與本文提供的其他解決方案不同,實作自訂 gRPC 攔截器可讓您靈活地擷取每個要求中的要求和回應物件,並實作其他邏輯以擷取要求的詳細資料。舉例來說,您可以在自訂攔截器內實作效能時間邏輯,將指標記錄到 Google Cloud Logging,以便在 Google Cloud Monitoring 中監控延遲時間,藉此計算要求的經過時間。

Python 中的自訂 Google Cloud Logging 攔截器

為了示範這個解決方案,我們以 Python 編寫了自訂記錄攔截器的範例。建立自訂攔截器並傳遞至服務用戶端。然後存取會通過每個服務方法呼叫的要求和回應物件、處理這些物件中的資料,並將資料傳送至 Google Cloud Logging。

除了來自要求和回應物件的資料之外,這個範例還實作了其他邏輯以擷取要求的經過時間,以及一些其他中繼資料來協助監控,例如要求是否成功。如要進一步瞭解上述資訊對整體監控作業的助益,尤其是結合 Google Cloud Logging 與 Google Cloud Monitoring 時,請參閱 Monitoring 指南

# Copyright 2022 Google LLC
#
# Licensed under the Apache License, Version 2.0 (the "License");
# you may not use this file except in compliance with the License.
# You may obtain a copy of the License at
#
#     https://www.apache.org/licenses/LICENSE-2.0
#
# Unless required by applicable law or agreed to in writing, software
# distributed under the License is distributed on an "AS IS" BASIS,
# WITHOUT WARRANTIES OR CONDITIONS OF ANY KIND, either express or implied.
# See the License for the specific language governing permissions and
# limitations under the License.
"""A custom gRPC Interceptor that logs requests and responses to Cloud Logging.

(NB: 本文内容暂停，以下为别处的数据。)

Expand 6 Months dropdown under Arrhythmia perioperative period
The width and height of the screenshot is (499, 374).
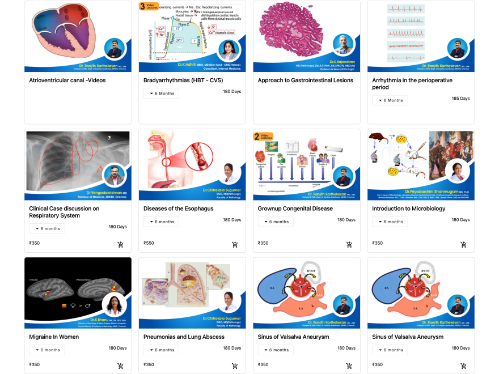[390, 100]
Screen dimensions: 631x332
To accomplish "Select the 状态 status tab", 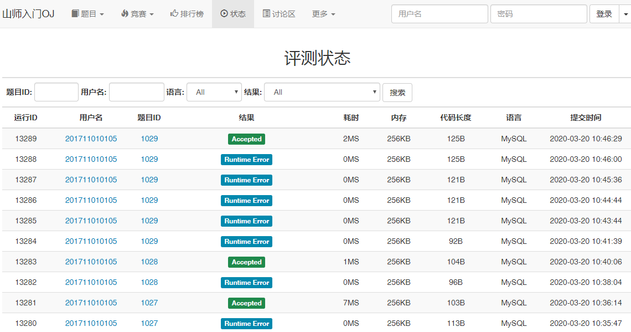I will [233, 14].
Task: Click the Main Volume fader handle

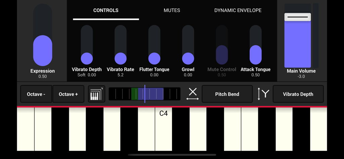Action: point(298,17)
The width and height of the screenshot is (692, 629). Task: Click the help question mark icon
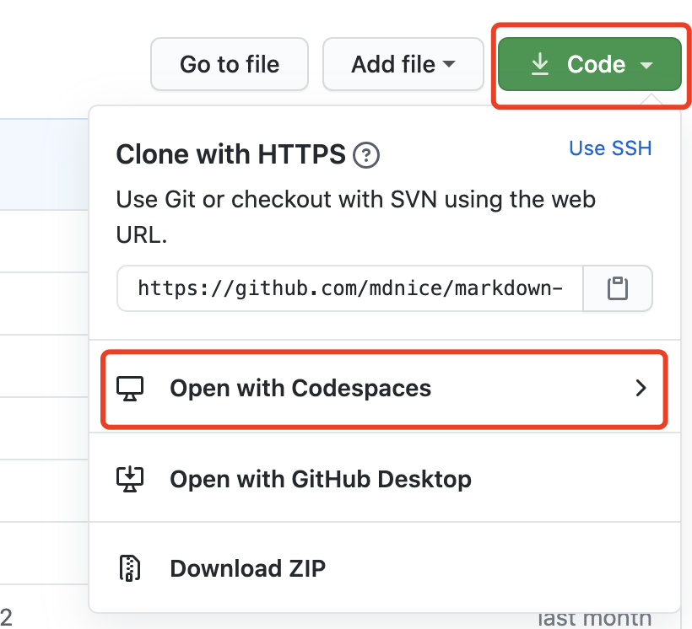tap(366, 155)
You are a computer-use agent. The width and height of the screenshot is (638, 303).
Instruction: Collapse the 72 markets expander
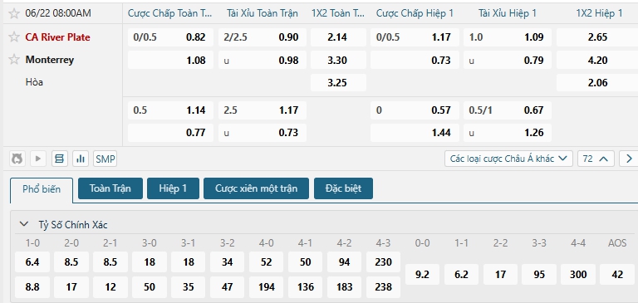(x=596, y=159)
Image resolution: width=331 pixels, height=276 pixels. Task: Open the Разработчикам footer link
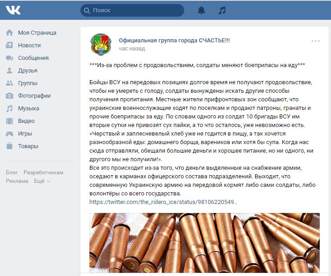point(43,172)
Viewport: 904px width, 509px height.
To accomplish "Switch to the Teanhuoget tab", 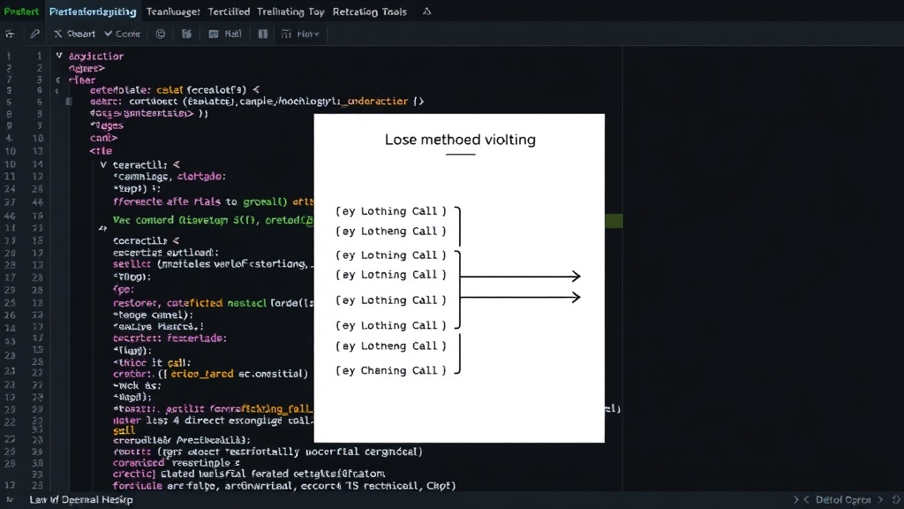I will (173, 11).
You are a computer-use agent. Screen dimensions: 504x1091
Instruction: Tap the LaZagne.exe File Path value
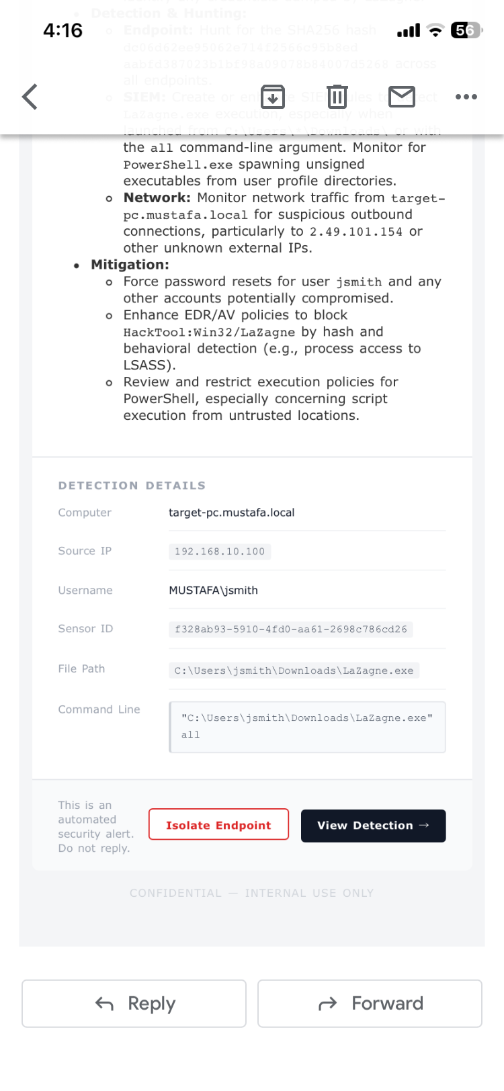tap(294, 670)
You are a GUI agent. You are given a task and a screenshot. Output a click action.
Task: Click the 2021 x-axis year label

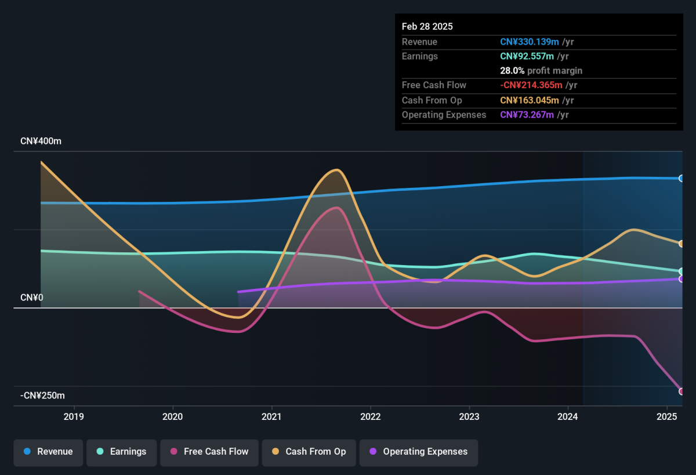point(271,417)
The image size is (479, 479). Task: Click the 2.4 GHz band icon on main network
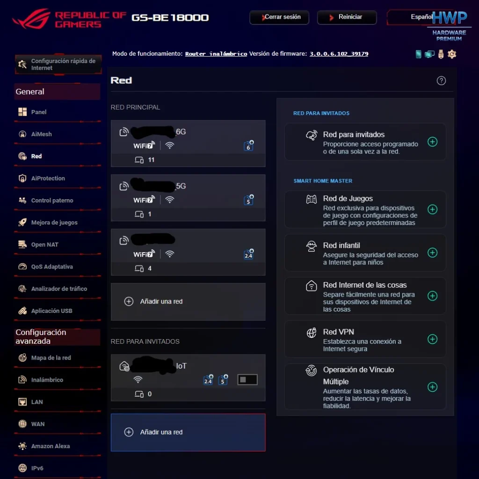tap(249, 254)
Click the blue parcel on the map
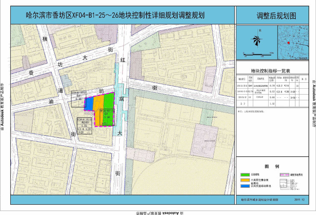 point(89,104)
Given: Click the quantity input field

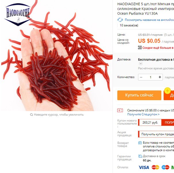Looking at the screenshot, I should (x=150, y=77).
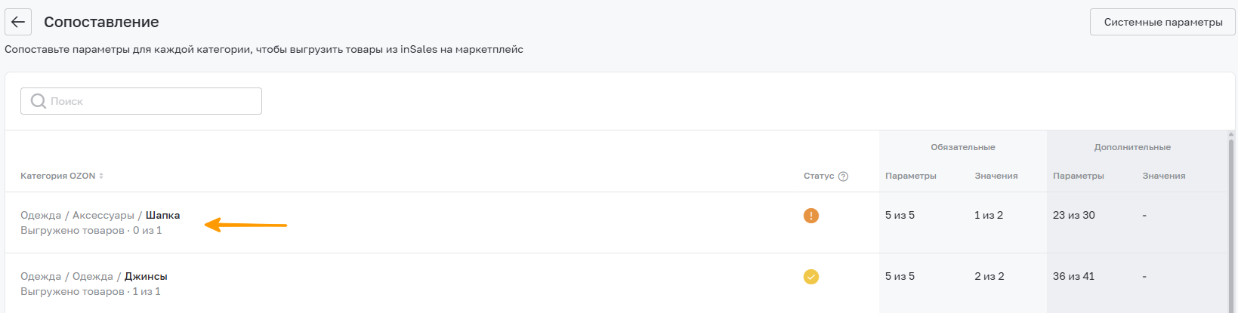Click the orange warning status icon
Image resolution: width=1238 pixels, height=313 pixels.
(x=811, y=216)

The custom interceptor object is passed into the get_service method of the
GoogleAdsClient. It intercepts requests and responses, parses them into a
human readable structure and logs them using the logging service instantiated
within the class (in this case, a Cloud Logging client).
"""

import logging
import time

from google.cloud import logging
from grpc import UnaryUnaryClientInterceptor, UnaryStreamClientInterceptor

from google.ads.googleads.interceptors import LoggingInterceptor, mask_message


class CloudLoggingInterceptor(LoggingInterceptor):
    """An interceptor that logs rpc request and response details to Google Cloud Logging.

    This class inherits logic from the LoggingInterceptor, which simplifies the
    implementation here. Some logic is required here in order to make the
    underlying logic work -- comments make note of this where applicable.
    NOTE: Inheriting from the LoggingInterceptor class could yield unexpected side
    effects. For example, if the LoggingInterceptor class is updated, this class would
    inherit the updated logic, which could affect its functionality. One option to avoid
    this is to inherit from the Interceptor class instead, and selectively copy whatever
    logic is needed from the LoggingInterceptor class."""

    def __init__(self, api_version):
        """Initializer for the CloudLoggingInterceptor.

        Args:
            api_version: a str of the API version of the request.
        """
        super().__init__(logger=None, api_version=api_version)
        # Instantiate the Cloud Logging client.
        logging_client = logging.Client()
        self.logger = logging_client.logger("cloud_logging")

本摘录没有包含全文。